The genomes of typical plant species contain more genes than those of animals, fungi, and bacteria. This should not surprise us – plants are autotrophs, able to grow with just water, minerals, gases, and sunshine. Moreover, they must protect themselves from the auxotrophs that need to consume plants for their own growth, and co-opt animals to help them reproduce. Immobile plants have evolved elaborate biochemical pathways that produce defensive, attractive, and rewarding “secondary” or “specialized” metabolites. Gene duplication is the major process creating new genes in all organisms, and the large number of plant genes devoted to such functions has arisen through repeated cycles of duplication and divergence. Even after diverging, duplicated genes still tend to encode enzymes with related function, and with recent developments of sensitive and high-throughput technologies to help identify the function(s) of specific genes and enzymes, the time is ripe for a major push to examine the roles that genes related through duplications play in the ecological interactions of plants with their environment, especially those mediated by chemistry.

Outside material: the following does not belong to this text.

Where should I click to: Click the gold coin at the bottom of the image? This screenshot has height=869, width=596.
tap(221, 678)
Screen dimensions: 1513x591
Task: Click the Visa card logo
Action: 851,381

The process of genetic change in populations (and species) requires two steps. First, a random genetic change occurs in an individual. Then, if this change is adaptive, selection increases the proportion of individuals who carry the new trait (random drift also plays a role in small populations and for alleles with trivial differences in adaptive value). With gene duplication, the process requires three steps – first the duplication, then a mutation in one copy that creates an altered function, then selection. It is believed that duplication increases the probability of subsequent mutations being beneficial, because at least one gene copy maintains the original function, so the disadvantage of losing this function is eliminated.

Gene families, and genome size in general, evolve in both directions, and inactivation and subsequent loss of genes also occur. The ancestor of humans likely had a few more genes for amino acid biosynthesis that we presently do, just as plants that evolve a parasitic life style are known to lose genes in the process. Moreover, in specialized metabolism it is possible that a gene’s function could change without preserving the old function (i.e., without a prior gene duplication). Loss of function is a distinct possibility when it no longer confers an advantage to the plant (for example, if a pest has developed a resistance to the compound) or worse, when it becomes disadvantageous if a pest has acquired a taste for it. Yet, many of the plant genes specifying the synthesis of specialized metabolites are members of moderate (>10 members) or large (>30 members) gene families, and it is estimated that perhaps 10–20% of the genes in a plant’s genome specify enzymes for specialized metabolism (Somerville and Somerville, 1999). With plant genomes containing >25,000 genes, this substantial number amounts to a large cost to the organism, not only in maintaining these genes but also in synthesizing the enzymes and the compounds themselves. Nonetheless, the sheer number of specialized compounds found in a single plant has often caused people to wonder if all of them are adaptive. While several clear examples of specialized metabolites that confer a selective advantage have been documented, the function of many of these compounds is still unknown, although often suspected.

Recent developments for large-scale data collection – metabolic profiling, transcript profiling, and genomic sequencing – now make possible a combined effort by chemists, biochemists, molecular biologists, physiologists, and ecologists to examine the metabolome of each plant, identify the genes and enzymes responsible for secondary compound formation, and dissect their roles in the interactions of the plant with its environment. In this endeavor, gene families are prime targets. The commonality between members of each family, such as similar reaction mechanisms and similar substrates, will make it easier to identify the function of individual enzymes once the function of a representative member – often an enzyme in primary metabolism – has been established. Moreover, comparison of the functions of orthologs in different species (or populations) also allows us to assess the molecular evolutionary processes that give rise to new function, in turn leading us to examine the ecological effects of the synthesis of new compounds in plants. Recent examples of such approaches have included the identification of new cytochrome P450 oxidases in Brassicaceae that are involved in the synthesis of new phenolic/polyamine compounds deposited on the surface of pollen grains (Matsuno et al., 2009), and the characterization of a duplicate stearoyl-acyl carrier protein desaturase responsible for the synthesis of scent compounds in orchids that mimic insect sex pheromones (Schluter et al., 2011). Such an iterative process of studying gene families in plants will greatly speed up our understanding of the roles of plant specialized metabolites.